- What the exercise asks -
Please reproduce the data below exactly, from the first line through the line containing "Navigate to Users in the breadcrumb", and leave every later line out.

- Given entries -
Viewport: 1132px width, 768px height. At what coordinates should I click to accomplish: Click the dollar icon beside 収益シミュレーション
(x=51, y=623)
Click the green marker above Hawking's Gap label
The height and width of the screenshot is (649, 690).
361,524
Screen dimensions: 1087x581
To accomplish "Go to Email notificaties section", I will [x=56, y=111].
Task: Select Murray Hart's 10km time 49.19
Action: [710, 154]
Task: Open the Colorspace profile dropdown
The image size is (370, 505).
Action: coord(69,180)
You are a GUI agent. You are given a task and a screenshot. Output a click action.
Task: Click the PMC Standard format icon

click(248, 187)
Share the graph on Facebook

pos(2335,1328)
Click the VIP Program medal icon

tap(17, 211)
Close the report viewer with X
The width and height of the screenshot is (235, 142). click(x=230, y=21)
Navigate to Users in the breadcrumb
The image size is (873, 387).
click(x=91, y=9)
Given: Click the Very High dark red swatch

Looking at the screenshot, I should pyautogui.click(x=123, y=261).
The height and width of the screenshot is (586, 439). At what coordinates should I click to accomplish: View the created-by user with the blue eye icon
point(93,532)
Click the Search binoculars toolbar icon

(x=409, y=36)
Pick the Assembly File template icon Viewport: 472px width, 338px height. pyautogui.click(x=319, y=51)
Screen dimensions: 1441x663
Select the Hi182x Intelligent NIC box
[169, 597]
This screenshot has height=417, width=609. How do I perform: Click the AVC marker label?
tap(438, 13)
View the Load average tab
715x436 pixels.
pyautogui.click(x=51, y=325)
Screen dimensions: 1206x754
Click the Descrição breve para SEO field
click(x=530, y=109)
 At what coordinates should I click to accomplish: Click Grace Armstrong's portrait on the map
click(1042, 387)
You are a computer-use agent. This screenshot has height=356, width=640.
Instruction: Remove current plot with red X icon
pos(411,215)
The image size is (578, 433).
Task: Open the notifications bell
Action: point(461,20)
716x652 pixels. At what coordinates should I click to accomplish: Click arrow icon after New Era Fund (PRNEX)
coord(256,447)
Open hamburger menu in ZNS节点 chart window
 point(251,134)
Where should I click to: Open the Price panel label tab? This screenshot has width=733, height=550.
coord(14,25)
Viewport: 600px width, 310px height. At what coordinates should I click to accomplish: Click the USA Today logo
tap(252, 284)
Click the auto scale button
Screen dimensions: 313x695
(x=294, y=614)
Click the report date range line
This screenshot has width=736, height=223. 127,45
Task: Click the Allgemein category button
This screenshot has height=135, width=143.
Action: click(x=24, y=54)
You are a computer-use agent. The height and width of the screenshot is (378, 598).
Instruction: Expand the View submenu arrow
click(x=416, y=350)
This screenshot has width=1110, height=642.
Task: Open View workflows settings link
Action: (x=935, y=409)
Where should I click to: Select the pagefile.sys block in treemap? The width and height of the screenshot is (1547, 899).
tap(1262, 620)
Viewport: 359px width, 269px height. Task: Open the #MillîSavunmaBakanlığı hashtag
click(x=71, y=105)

- Solved exercise -
Viewport: 1132px width, 768px height. At what coordinates should I click to accomplish: Click the dollar icon beside 収益シミュレーション
(x=51, y=623)
Click the green marker above Hawking's Gap label
The height and width of the screenshot is (649, 690).
361,524
Screen dimensions: 1087x581
To accomplish "Go to Email notificaties section", I will [x=56, y=111].
Task: Select Murray Hart's 10km time 49.19
Action: [710, 154]
Task: Open the Colorspace profile dropdown
The image size is (370, 505).
Action: coord(69,180)
You are a GUI agent. You are given a task and a screenshot. Output a click action.
Task: Click the PMC Standard format icon

click(248, 187)
Share the graph on Facebook

pos(2335,1328)
Click the VIP Program medal icon

tap(17, 211)
Close the report viewer with X
The width and height of the screenshot is (235, 142). click(x=230, y=21)
Navigate to Users in the breadcrumb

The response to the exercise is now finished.